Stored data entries
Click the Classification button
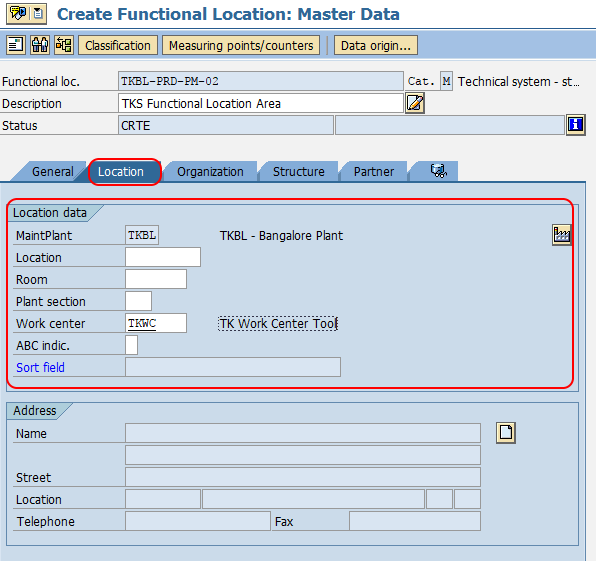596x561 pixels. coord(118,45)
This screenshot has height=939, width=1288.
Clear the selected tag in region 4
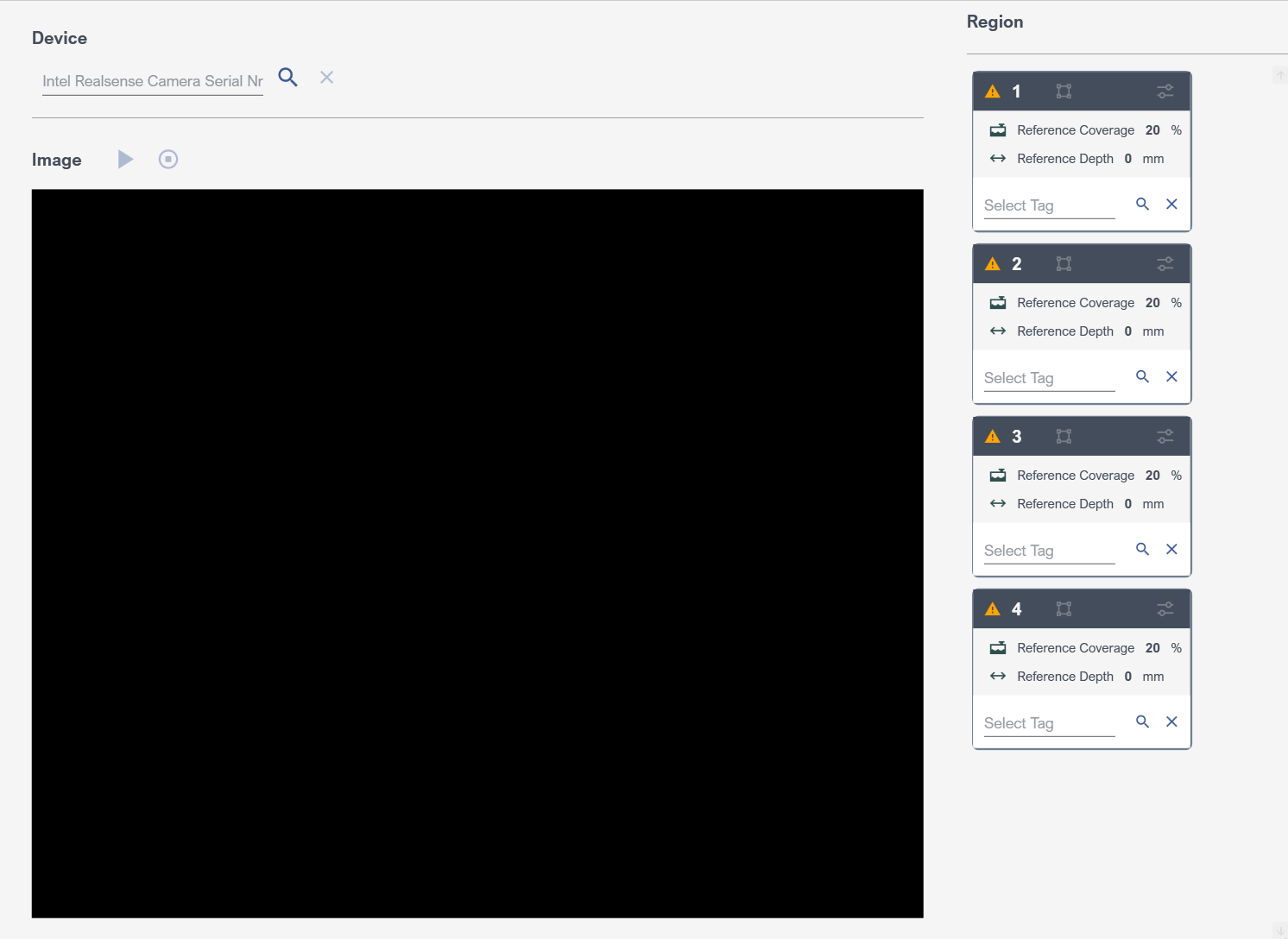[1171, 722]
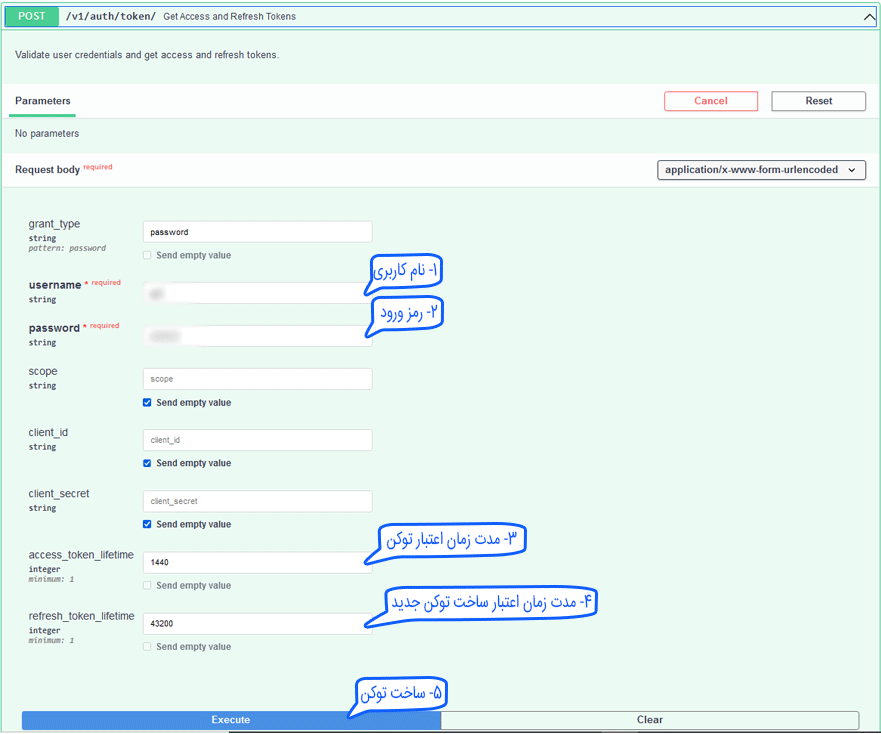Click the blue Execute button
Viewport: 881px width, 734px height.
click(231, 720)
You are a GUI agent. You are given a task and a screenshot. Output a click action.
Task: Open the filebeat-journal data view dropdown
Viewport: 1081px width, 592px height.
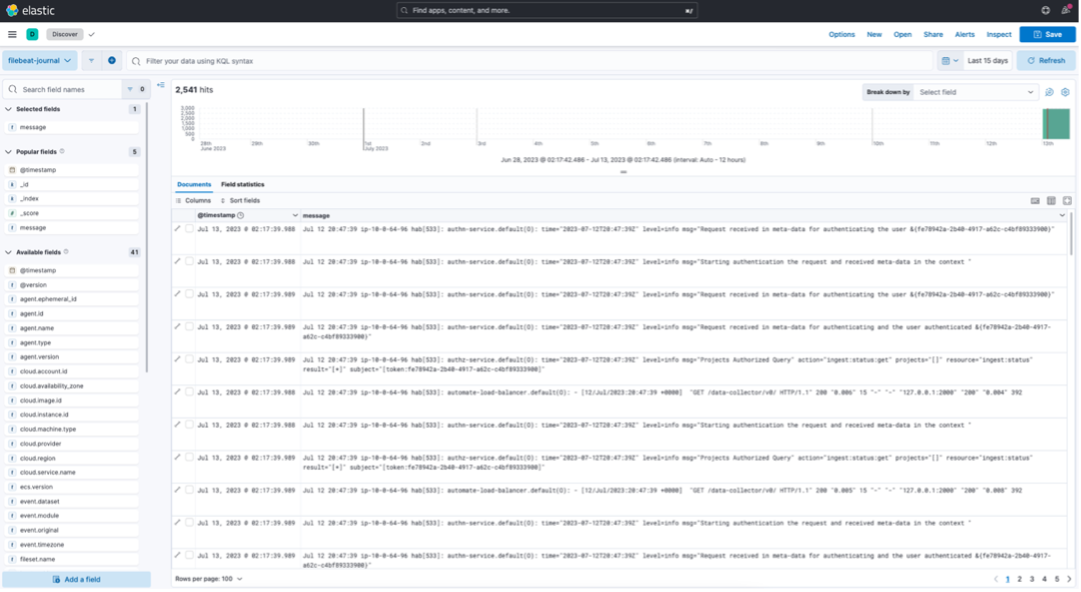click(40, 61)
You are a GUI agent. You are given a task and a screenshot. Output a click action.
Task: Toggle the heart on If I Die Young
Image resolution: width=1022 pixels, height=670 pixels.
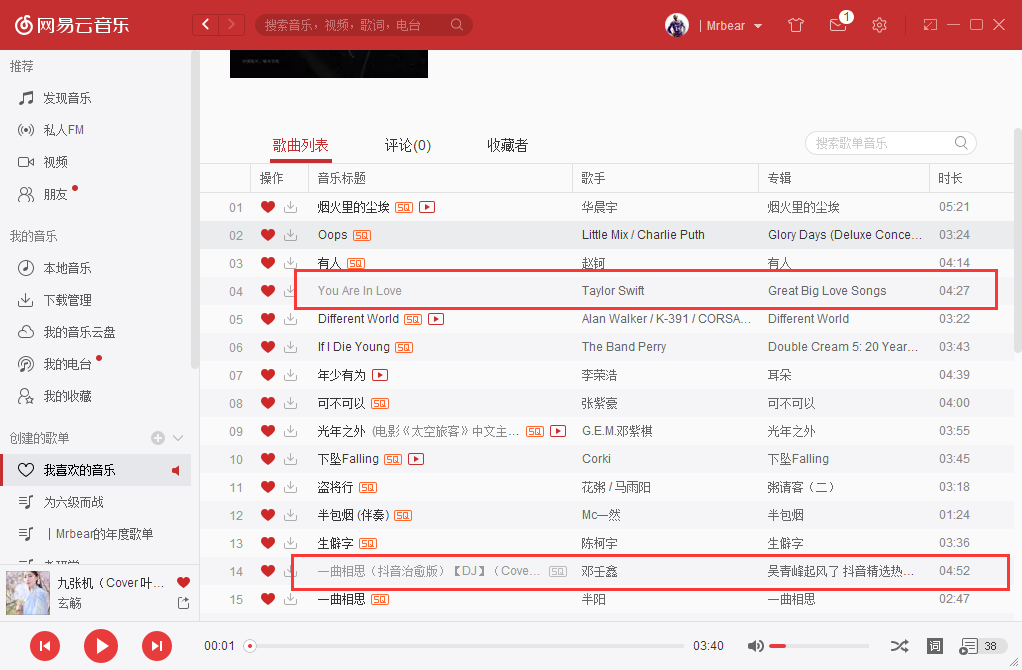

Goal of the exercise: Begin at the line containing "Task: Open the" and stop at the last line of the data. Repeat only those lines, exactly, and leave out the pictures.

Answer space:
Task: Open the filebeat-journal data view dropdown
Viewport: 1081px width, 592px height.
click(40, 61)
You are a GUI agent. You are given a task and a screenshot. Output a click action.
Task: Toggle the heart on If I Die Young
Image resolution: width=1022 pixels, height=670 pixels.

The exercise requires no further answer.